C. Policies and Procedures
1. The facility shall have written policies and procedures regarding clinical records which shall provide that:
a. clinical records shall be confidential, current and accurate;
b. the clinical record is the property of the facility and is maintained for the benefit of the patient, the staff and the facility;
c. the facility is responsible for safeguarding the information in the record against loss, defacement, tampering or use of unauthorized persons;
d. the facility shall protect the confidentiality of clinical information and communications among staff members and patients;
e. except as required by law, the written consent of the patient, family or other legally responsible parties is required for the release of clinical record information; and
f. records may be removed from the facility's jurisdiction and safekeeping only according to the policies of the facility or as required by law.

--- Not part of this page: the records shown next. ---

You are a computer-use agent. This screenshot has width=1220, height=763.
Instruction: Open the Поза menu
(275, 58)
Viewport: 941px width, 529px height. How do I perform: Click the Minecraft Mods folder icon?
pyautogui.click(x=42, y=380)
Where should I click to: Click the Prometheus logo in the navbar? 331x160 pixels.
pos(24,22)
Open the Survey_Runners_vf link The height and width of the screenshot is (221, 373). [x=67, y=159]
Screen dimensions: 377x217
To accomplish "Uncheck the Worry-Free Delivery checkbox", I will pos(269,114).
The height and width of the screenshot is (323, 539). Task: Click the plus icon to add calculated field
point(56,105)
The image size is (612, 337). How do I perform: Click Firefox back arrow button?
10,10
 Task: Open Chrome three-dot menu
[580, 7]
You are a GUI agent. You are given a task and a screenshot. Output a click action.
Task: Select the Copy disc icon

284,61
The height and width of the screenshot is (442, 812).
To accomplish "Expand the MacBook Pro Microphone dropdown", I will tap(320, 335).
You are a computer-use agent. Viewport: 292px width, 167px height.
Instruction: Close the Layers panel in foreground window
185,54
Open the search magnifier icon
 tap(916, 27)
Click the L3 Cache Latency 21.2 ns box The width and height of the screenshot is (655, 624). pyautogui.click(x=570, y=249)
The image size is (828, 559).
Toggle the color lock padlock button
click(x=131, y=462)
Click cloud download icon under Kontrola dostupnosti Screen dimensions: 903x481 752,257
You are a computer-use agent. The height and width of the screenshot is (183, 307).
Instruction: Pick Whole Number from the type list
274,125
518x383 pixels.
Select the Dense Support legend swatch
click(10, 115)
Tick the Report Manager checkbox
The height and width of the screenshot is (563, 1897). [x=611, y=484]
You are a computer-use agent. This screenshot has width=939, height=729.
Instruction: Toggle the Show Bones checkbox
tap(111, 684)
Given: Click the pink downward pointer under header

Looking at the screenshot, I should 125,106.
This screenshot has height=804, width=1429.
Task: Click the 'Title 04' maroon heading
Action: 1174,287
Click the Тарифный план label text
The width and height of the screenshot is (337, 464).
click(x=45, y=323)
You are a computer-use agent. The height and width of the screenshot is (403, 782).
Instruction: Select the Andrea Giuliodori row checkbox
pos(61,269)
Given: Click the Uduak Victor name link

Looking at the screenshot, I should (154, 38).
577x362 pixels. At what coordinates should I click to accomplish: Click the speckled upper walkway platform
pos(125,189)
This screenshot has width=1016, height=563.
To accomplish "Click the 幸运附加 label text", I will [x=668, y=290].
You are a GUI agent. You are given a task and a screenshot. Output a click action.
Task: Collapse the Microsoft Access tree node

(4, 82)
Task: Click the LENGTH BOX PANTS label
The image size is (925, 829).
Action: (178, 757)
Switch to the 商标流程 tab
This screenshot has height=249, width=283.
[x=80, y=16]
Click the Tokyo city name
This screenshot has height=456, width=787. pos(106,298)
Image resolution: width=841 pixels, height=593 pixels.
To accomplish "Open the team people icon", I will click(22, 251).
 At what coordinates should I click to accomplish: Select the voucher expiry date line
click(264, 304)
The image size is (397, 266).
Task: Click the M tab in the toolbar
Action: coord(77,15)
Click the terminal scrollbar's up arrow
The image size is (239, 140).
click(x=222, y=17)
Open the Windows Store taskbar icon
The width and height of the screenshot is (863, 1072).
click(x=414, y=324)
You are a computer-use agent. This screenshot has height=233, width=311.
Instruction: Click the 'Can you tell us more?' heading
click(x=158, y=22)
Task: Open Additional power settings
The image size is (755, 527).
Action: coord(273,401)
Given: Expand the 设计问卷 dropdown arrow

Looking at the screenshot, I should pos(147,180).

2. There shall be evidence that all staff have received training, as part of new staff orientation and with periodic update, regarding the effective maintenance of confidentiality of the clinical record. It shall be emphasized that confidentiality refers as well to discussions regarding patients inside and outside of the facility. Verbal confidentiality shall be discussed as part of employee training.
D. Maintenance of Records
1. Appropriate clinical records shall be directly and readily accessible to the clinical staff caring for the patient. The facility shall maintain a system of identification and filing to facilitate the prompt location of the patient's clinical record.
2. There shall be written policies regarding the permanent storage, disposal and/or destruction of the clinical records of patients.

La. Admin. Code tit. 48, § III-519

Promulgated by the Department of Health and Human Resources, Office of Mental Health, LR 13:246 (April 1987).
AUTHORITY NOTE: Promulgated in accordance with PL 94 :63, the Community Mental Health Centers' Act of 1975 and R.S. 1950, Title 28, §203.